I wanna just correct one thing about what was written in the response answer:

Recall that log(a^b) = a * log(b)

well it is the opposite :

log(a^b) = b * log(a)

2^10 = 1024, so ten bits will represent slightly more than three digits. Since you're talking about 7 trillion digits, that would be something like 23 trillion bits, or about 3 terabytes, which is more than I could get on one drive from Costco last I visited.

You may be getting overambitious. I'd wonder about the I/O time to read and write entire disks for each operation.

(The mathematical way to solve it is to use logarithms, since a number that takes 7 trillion digits to represent has a log base 10 of about 7 trillion.
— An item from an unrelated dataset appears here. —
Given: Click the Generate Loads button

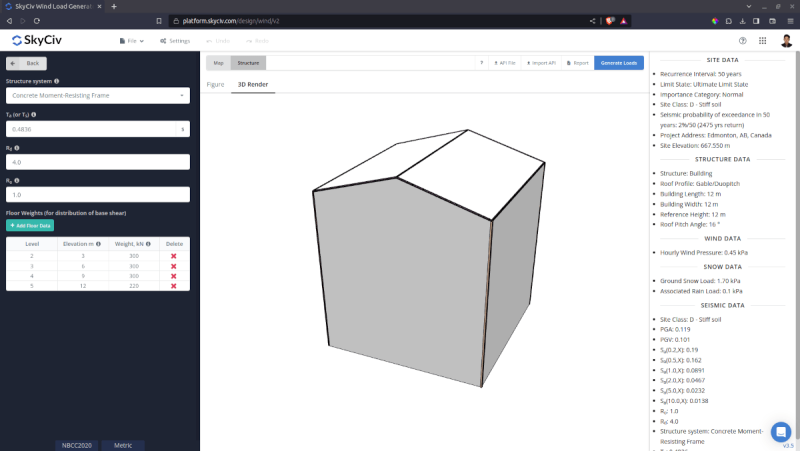Looking at the screenshot, I should 619,63.
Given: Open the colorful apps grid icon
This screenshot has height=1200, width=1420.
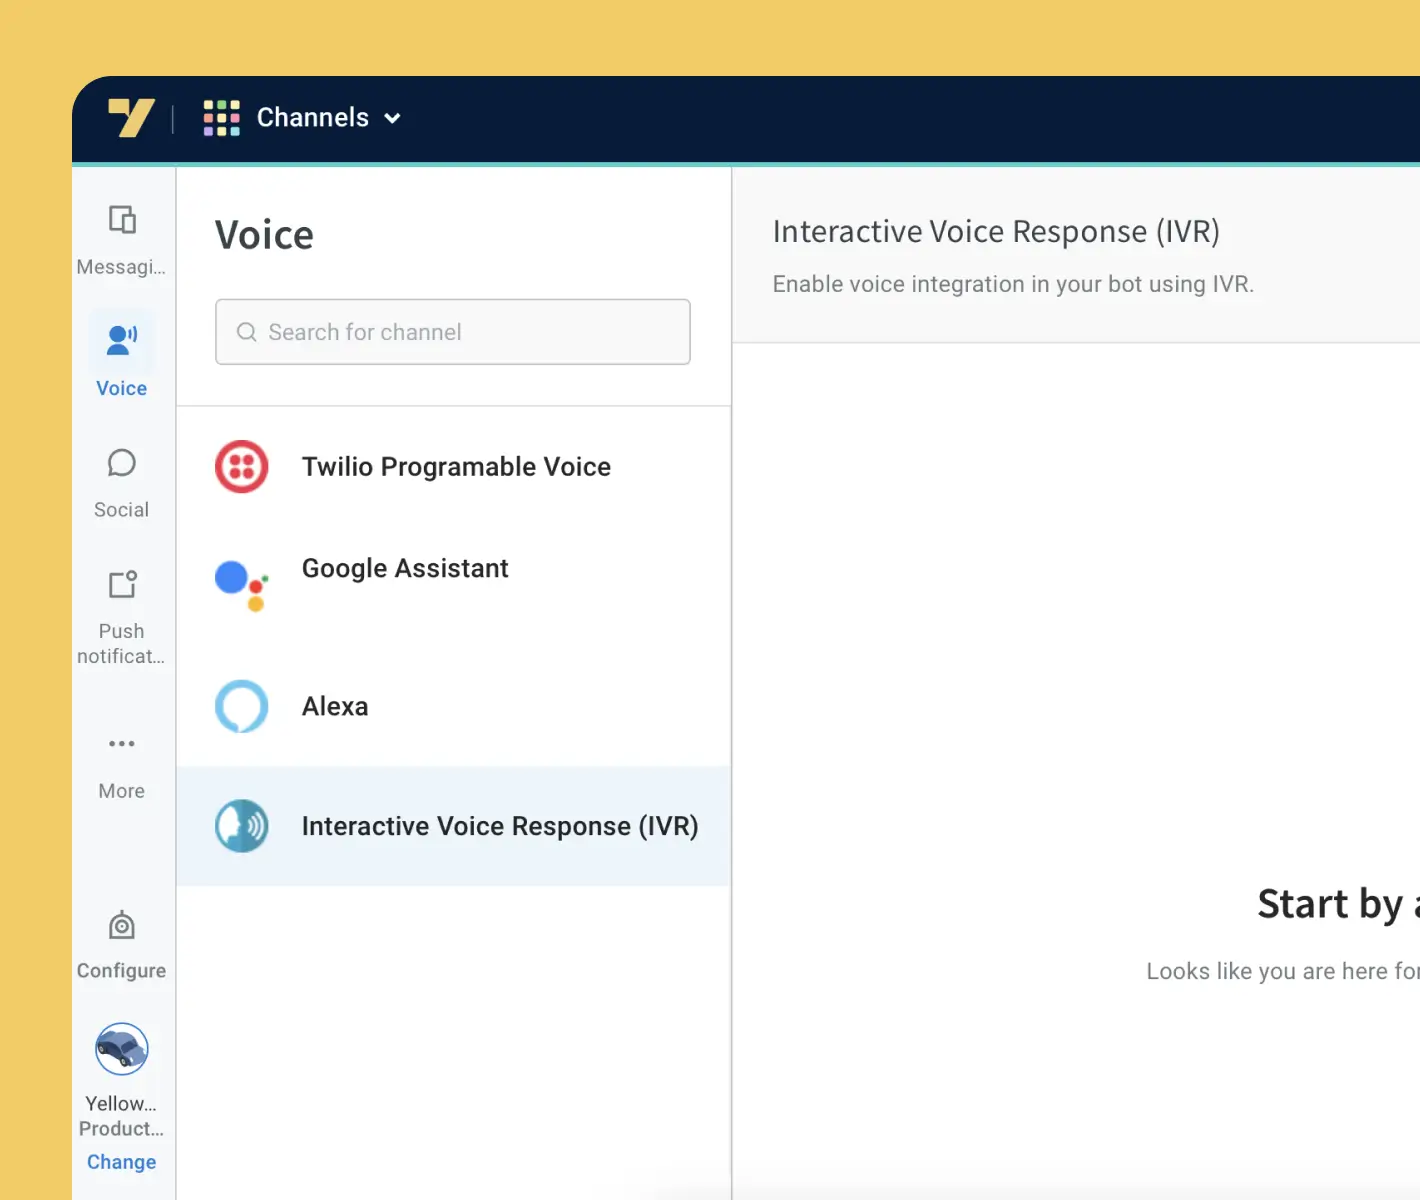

Find the log of the number in the existing base, convert the base, and you've got your answer. For shorthand between base 2 and base 10, use ten bits==three digits, because that's not very far wrong. It says that the log base 10 of 2 is .3, when it's actually more like .301.)

7 trillion digits can represent any of 10^(7 trillion) distinct numbers.

x bits can represent 2^x distinct numbers.

So you want to solve:

2^x = 10^7000000000000

Take the log-base-2 of both sides:

x = log2(10^7000000000000)

Recall that log(a^b) = b * log(a):

x = 7000000000000 * log2(10)

I get 23253496664212 bits. I would add one or two more just to be safe. Good luck finding the petabytes to hold them, though.

I suspect you are going to need a more interesting algorithm.